DOCUMENT SECTION

= = =

When pressed, cider maker will tell a tale or three

Posted

LUNENBURG >> Harvey Price is standing in the cellar of his barn. He is doing what he has been for nearly all 93 years of his life.

He is talking and working, and he's not stopping.

He's telling stories about the 1938 New England Hurricane. He soon reverts to talking about his 1928 Ford Model T truck. He dives into the story of how his father, Ralph, started calling his mother "Duckie."

He is also upset because of how much he thinks his dentist is upcharging him for a new set of teeth. He says he isn't going back. He could spend the $6,500 a better way.

"What else can I tell you?" he asks.

Agnes, 87, is standing in the door frame, perched up by her cane, knowing Harvey may never get back on topic.

She's had a front-row seat for this show for 66 years.

That show isn't just Harvey chatting, putting an arm around a visitor and lighting up the cellar.

Because in that cellar is where the apple cider is made, bottled and refrigerated.

"If you are from Lunenburg you know Harvey Price," said Jim Lattanzi, a Lunenburg resident and owner of Hollis Hills Farm. "I think everyone from Lunenburg drinks it."

The Price family has been making apple cider for the residents of Lunenburg since 1936.

In 1935, Ralph Price, a local farmer, purchased an apple cider press from Athol in hopes of providing a fall drink for the rural town. The following year, the family started selling the produce.

Harvey, a 13-year-old milk peddler for his father, helped his father by picking the apples after school and helping to make it. Ralph asked, so Harvey helped.

= = =

INFORMATION SUPPLIED
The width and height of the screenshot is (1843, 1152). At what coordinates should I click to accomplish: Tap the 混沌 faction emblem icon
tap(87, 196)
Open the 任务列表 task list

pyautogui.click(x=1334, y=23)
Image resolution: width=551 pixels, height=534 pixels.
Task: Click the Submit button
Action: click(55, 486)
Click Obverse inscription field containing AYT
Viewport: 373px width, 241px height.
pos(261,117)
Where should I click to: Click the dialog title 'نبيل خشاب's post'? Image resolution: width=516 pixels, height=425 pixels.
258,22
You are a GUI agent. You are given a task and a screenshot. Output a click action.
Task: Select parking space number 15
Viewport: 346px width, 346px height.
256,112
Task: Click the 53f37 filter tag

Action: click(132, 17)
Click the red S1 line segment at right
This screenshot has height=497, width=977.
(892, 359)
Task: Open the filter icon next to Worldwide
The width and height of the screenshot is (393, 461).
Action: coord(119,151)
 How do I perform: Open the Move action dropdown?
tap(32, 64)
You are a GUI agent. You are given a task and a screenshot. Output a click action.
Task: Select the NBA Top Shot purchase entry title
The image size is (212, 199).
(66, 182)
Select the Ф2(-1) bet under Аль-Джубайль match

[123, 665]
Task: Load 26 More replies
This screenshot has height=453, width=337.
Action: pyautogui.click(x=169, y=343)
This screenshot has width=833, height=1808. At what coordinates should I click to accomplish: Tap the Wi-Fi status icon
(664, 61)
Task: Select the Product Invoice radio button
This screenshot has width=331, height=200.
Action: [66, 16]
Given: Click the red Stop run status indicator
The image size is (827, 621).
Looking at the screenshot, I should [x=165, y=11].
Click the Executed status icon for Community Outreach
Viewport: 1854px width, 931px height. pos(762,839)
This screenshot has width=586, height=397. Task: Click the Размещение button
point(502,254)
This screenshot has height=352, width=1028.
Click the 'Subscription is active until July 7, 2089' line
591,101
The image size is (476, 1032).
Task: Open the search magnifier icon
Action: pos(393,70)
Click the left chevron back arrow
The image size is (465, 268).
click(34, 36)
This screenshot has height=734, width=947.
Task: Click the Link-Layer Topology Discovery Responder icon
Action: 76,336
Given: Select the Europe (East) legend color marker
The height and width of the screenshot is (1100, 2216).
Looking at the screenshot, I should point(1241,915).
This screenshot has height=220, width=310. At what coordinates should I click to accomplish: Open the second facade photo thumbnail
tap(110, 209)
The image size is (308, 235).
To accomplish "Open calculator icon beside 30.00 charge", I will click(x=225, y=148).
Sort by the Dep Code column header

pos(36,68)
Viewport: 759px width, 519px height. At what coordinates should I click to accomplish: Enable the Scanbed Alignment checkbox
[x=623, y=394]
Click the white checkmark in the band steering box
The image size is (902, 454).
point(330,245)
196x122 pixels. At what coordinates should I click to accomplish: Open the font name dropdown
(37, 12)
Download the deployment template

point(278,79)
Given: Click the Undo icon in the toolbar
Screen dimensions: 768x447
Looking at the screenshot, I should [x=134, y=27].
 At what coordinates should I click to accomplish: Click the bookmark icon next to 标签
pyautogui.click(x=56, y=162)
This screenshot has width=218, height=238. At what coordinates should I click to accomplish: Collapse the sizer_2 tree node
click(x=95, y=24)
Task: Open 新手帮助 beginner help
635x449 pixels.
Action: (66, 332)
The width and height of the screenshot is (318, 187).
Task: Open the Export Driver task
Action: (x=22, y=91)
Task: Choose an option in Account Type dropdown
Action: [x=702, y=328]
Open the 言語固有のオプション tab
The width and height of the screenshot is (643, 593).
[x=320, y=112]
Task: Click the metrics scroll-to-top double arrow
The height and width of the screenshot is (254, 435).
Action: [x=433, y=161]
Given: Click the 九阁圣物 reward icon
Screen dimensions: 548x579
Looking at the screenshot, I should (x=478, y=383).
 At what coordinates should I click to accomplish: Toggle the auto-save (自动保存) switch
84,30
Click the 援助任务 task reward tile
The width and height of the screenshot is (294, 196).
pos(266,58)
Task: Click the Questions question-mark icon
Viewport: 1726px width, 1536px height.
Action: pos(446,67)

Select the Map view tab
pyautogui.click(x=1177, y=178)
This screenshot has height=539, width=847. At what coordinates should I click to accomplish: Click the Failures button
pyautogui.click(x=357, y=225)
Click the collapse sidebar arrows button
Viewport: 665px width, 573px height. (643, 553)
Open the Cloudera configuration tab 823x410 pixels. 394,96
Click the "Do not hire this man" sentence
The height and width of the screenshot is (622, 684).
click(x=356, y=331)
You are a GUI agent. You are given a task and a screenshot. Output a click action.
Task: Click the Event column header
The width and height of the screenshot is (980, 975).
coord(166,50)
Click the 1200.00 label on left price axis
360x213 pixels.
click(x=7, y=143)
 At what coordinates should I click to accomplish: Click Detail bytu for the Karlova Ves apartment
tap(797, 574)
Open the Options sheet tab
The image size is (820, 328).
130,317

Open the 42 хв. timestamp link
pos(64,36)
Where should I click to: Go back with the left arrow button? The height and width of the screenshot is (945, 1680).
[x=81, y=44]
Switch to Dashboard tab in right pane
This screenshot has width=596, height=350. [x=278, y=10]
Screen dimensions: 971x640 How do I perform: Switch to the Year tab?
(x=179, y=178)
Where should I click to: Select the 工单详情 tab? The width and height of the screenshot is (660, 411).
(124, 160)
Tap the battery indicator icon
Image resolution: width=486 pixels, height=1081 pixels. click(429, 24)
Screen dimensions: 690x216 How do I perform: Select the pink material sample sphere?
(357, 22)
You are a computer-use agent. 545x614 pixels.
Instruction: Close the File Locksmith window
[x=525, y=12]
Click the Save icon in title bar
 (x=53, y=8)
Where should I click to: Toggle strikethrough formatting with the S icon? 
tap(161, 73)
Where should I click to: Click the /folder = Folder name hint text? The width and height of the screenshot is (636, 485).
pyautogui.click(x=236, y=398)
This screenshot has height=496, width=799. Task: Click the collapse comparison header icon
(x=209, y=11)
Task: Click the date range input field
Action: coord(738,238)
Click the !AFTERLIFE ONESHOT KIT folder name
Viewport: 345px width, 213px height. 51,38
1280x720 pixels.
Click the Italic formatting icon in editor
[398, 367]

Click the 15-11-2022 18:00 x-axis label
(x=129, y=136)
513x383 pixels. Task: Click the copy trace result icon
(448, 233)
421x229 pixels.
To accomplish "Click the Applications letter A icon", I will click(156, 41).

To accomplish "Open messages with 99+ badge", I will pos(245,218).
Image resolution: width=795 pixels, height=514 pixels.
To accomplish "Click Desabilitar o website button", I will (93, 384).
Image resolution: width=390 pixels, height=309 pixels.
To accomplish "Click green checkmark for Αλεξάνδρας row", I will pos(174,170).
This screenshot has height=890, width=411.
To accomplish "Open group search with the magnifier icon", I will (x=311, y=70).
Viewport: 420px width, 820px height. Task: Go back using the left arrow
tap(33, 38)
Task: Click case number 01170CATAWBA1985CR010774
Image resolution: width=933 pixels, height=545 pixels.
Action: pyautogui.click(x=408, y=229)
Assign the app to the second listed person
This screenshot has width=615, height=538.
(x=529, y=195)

= = =

TASK GOAL
From the cider maker story, echo the passage from "Because in that" to "Lunenburg since 1936." word for word. Answer using only the text about the Lunenburg cider maker.

SOLUTION TO THE PROBLEM
Because in that cellar is where the apple cider is made, bottled and refrigerated.

"If you are from Lunenburg you know Harvey Price," said Jim Lattanzi, a Lunenburg resident and owner of Hollis Hills Farm. "I think everyone from Lunenburg drinks it."

The Price family has been making apple cider for the residents of Lunenburg since 1936.